When the symptoms came near death, my wife drove me to emergency at the Katoomba Hospital. After a day of tests, the doctor in charge completely misdiagnosed me.
No wonder more people die in the country because of inadequate medical treatment for preventable deaths than in big city teaching hospitals.
The doctor wanted to send me home with pain killers with a provisional diagnosis of pneumonia! Except I did not have pneumonia and had I gone home that night untreated I would have died, according to the doctor who eventually took over my treatment in Intensive Care when I was rushed there after one more test.
It was that test that saved my life.
Or rather, it was my angelic GP sister, with 50 years of general practice experience under her belt. Except that she was in Sydney when the doctor in charge of the casualty department in the Blue Mountains Hospital wanted to discharge me home with ‘pneumonia’.
I declined going home and rang my sister.
Now that she is retired, she never answers her phone after 5pm. Nevertheless, I felt I just had to ring her. And miracle of miracles, she answered her phone. She told me that my condition did not sound like pneumonia to her because of the intensive pain I felt. She suggested an immediate CT Scan of my chest.
But here is the rub! She was just my sister; an outside GP. Who was she to suggest to the doctor in charge of Emergency what to do? He could have told her where to go; he was in charge!
But he did not. He acceded to her polite phone request for that test for me.
When the results were back soon: I was rushed to Intensive Care, was put on drip and oxygen and immediately given anti-coagulant that saved my life by stopping further clots entering my lungs.
The diagnosis of the cause – the massive deep vein thrombosis – came later.
Did I get the DVT because 9 months earlier I had two 24 hours flight-to Hungary and back to Sydney?
Apparently the greatest percentage of passengers who end up with DVT after such long flights are athletes, because their blood pressure, like mine, is low and the blood begins not to circulate from under the knees during the long flight.

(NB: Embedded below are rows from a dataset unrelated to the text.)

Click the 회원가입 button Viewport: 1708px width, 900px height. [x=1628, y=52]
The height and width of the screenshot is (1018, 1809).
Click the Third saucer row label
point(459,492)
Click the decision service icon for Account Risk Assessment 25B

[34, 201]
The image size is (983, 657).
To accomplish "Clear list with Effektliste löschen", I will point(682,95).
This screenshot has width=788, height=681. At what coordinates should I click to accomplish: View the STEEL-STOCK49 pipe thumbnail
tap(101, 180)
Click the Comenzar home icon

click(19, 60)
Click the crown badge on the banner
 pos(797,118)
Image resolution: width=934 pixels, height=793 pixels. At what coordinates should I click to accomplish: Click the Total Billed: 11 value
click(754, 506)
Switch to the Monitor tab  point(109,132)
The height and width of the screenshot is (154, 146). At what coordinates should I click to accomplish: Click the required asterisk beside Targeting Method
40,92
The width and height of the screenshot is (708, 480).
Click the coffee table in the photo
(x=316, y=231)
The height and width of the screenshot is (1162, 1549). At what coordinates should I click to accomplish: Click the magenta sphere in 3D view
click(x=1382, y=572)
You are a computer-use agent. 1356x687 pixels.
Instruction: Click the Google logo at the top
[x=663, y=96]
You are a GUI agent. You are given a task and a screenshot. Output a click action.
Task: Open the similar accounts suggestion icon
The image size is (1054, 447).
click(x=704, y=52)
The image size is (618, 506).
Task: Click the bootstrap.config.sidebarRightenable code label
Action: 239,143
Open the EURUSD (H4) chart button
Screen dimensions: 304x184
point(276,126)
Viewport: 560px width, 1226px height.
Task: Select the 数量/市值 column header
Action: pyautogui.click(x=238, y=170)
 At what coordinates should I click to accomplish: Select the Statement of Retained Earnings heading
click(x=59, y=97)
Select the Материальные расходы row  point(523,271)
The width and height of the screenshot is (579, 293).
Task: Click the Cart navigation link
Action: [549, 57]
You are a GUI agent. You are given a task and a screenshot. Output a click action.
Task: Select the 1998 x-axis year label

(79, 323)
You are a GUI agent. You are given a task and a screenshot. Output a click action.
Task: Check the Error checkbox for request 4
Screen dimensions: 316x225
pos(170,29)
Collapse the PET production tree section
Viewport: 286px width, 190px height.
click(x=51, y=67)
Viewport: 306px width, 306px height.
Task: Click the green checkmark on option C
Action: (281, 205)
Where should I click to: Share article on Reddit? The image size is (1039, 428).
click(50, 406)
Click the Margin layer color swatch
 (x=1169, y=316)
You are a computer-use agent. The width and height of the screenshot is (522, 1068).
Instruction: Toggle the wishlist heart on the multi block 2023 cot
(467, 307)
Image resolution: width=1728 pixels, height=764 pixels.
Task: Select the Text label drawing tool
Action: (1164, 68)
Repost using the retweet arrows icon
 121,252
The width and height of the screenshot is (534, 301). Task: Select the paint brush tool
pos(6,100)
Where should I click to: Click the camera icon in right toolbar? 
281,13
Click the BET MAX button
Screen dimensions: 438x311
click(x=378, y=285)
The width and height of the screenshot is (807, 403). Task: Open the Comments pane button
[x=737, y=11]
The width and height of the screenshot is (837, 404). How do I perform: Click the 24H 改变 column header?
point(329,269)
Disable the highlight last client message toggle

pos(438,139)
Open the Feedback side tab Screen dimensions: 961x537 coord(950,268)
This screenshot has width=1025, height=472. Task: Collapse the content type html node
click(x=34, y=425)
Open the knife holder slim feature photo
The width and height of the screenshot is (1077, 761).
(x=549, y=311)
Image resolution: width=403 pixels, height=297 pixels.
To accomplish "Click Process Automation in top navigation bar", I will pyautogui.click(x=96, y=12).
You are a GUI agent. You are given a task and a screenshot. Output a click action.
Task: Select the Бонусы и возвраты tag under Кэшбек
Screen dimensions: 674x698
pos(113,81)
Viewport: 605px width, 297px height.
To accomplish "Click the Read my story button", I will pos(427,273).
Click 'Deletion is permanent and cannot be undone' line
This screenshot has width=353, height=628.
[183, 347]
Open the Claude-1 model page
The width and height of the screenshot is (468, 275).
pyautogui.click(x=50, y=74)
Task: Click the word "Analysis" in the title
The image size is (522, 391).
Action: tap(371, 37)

My treatment specialist now recommends to everyone over 60 to take anti-coagulants after consultation with their doctor for such long trips, for three days. He decided on this, after his friend dropped dead on arrival to an overseas airport after DVT induced stroke in the air.
Now a single anti-coagulant tablet a day keeps my thrombosis away.
Since my recovery in 2014, I have resumed a most vigorously healthy lifestyle with three hours of mountain bicycle riding every week, three swims, walks and daily Yoga.
Except there is one thing I have not paid much attention before this latest visit from the Grim Reaper: that I am not 17 any more, but rather nearly 71!
Yet lately I have been taking risks appropriate for 17 but definitely not for 71 in hindsight.
Because I love swimming in fresh water and in winter I am forced to swim in the highly chlorinated enclosure of the heated swimming pool, I bought a wet suit and recently swam 6 days in a row in a freshwater creek with less than five degree plus temperature.
I loved the swims but I might have picked up some infection from the creek and pneumonia.
On the top of this, to date, I steadfastly refused anti-pneumonia and annual anti-flu vaccinations which are recommended for people of my age.
Well, I paid the price.
I survived on double antibiotics, but just.
From now on I’ll take the flue shots and will not tempt you too vigorously, Mr Grim Reaper!